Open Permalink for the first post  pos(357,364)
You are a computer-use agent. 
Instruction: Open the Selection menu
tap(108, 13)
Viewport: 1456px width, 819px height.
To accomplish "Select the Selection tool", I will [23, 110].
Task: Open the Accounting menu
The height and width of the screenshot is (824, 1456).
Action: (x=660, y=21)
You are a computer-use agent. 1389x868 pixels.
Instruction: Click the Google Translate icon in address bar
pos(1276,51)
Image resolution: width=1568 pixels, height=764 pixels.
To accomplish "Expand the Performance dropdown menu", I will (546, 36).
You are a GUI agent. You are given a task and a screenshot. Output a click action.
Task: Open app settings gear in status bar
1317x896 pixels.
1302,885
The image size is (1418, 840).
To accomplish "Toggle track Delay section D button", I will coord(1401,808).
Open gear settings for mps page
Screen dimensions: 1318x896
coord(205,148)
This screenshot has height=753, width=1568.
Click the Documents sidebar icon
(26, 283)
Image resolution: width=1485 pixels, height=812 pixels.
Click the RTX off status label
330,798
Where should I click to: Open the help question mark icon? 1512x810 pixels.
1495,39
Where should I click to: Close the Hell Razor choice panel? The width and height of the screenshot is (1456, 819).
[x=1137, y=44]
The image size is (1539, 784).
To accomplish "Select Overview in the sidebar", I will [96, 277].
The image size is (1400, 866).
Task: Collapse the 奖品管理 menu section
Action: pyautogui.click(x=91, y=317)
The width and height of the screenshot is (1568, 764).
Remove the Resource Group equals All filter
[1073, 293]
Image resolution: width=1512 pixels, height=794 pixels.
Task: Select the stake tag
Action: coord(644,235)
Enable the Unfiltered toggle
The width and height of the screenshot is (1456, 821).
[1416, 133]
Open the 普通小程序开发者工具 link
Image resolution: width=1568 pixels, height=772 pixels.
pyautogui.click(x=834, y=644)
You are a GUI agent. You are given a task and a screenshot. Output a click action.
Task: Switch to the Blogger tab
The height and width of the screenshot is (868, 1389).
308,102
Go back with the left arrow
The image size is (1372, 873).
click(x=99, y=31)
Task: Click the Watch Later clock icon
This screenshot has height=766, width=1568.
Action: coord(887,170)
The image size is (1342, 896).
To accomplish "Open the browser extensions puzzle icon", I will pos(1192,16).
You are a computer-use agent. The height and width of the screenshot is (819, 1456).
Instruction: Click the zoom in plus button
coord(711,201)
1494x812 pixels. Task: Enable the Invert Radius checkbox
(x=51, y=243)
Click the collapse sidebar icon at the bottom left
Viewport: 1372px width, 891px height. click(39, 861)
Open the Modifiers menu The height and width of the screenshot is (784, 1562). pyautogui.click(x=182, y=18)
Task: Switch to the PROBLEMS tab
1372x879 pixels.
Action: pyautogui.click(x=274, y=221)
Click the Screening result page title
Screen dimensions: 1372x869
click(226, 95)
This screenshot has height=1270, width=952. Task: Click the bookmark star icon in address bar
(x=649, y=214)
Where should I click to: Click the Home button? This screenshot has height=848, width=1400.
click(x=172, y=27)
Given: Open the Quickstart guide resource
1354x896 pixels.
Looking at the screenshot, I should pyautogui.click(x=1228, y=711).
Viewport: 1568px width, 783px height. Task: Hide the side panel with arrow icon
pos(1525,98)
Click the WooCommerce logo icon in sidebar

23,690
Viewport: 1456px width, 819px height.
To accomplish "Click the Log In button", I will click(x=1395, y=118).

•••••

## [Directions for this task]
Could you copy out all the material word for word?

## [Answer box]
Open Permalink for the first post  pos(357,364)
You are a computer-use agent. 
Instruction: Open the Selection menu
tap(108, 13)
Viewport: 1456px width, 819px height.
To accomplish "Select the Selection tool", I will [23, 110].
Task: Open the Accounting menu
The height and width of the screenshot is (824, 1456).
Action: (x=660, y=21)
You are a computer-use agent. 1389x868 pixels.
Instruction: Click the Google Translate icon in address bar
pos(1276,51)
Image resolution: width=1568 pixels, height=764 pixels.
To accomplish "Expand the Performance dropdown menu", I will (546, 36).
You are a GUI agent. You are given a task and a screenshot. Output a click action.
Task: Open app settings gear in status bar
1317x896 pixels.
1302,885
The image size is (1418, 840).
To accomplish "Toggle track Delay section D button", I will coord(1401,808).
Open gear settings for mps page
Screen dimensions: 1318x896
coord(205,148)
This screenshot has height=753, width=1568.
Click the Documents sidebar icon
(26, 283)
Image resolution: width=1485 pixels, height=812 pixels.
Click the RTX off status label
330,798
Where should I click to: Open the help question mark icon? 1512x810 pixels.
1495,39
Where should I click to: Close the Hell Razor choice panel? The width and height of the screenshot is (1456, 819).
[x=1137, y=44]
The image size is (1539, 784).
To accomplish "Select Overview in the sidebar", I will [96, 277].
The image size is (1400, 866).
Task: Collapse the 奖品管理 menu section
Action: pyautogui.click(x=91, y=317)
The width and height of the screenshot is (1568, 764).
Remove the Resource Group equals All filter
[1073, 293]
Image resolution: width=1512 pixels, height=794 pixels.
Task: Select the stake tag
Action: coord(644,235)
Enable the Unfiltered toggle
The width and height of the screenshot is (1456, 821).
[1416, 133]
Open the 普通小程序开发者工具 link
Image resolution: width=1568 pixels, height=772 pixels.
pyautogui.click(x=834, y=644)
You are a GUI agent. You are given a task and a screenshot. Output a click action.
Task: Switch to the Blogger tab
The height and width of the screenshot is (868, 1389).
308,102
Go back with the left arrow
The image size is (1372, 873).
click(x=99, y=31)
Task: Click the Watch Later clock icon
This screenshot has height=766, width=1568.
Action: coord(887,170)
The image size is (1342, 896).
To accomplish "Open the browser extensions puzzle icon", I will pos(1192,16).
You are a computer-use agent. The height and width of the screenshot is (819, 1456).
Instruction: Click the zoom in plus button
coord(711,201)
1494x812 pixels. Task: Enable the Invert Radius checkbox
(x=51, y=243)
Click the collapse sidebar icon at the bottom left
Viewport: 1372px width, 891px height. click(39, 861)
Open the Modifiers menu The height and width of the screenshot is (784, 1562). pyautogui.click(x=182, y=18)
Task: Switch to the PROBLEMS tab
1372x879 pixels.
Action: pyautogui.click(x=274, y=221)
Click the Screening result page title
Screen dimensions: 1372x869
click(226, 95)
This screenshot has height=1270, width=952. Task: Click the bookmark star icon in address bar
(x=649, y=214)
Where should I click to: Click the Home button? This screenshot has height=848, width=1400.
click(x=172, y=27)
Given: Open the Quickstart guide resource
1354x896 pixels.
Looking at the screenshot, I should pyautogui.click(x=1228, y=711).
Viewport: 1568px width, 783px height. Task: Hide the side panel with arrow icon
pos(1525,98)
Click the WooCommerce logo icon in sidebar

23,690
Viewport: 1456px width, 819px height.
To accomplish "Click the Log In button", I will click(x=1395, y=118).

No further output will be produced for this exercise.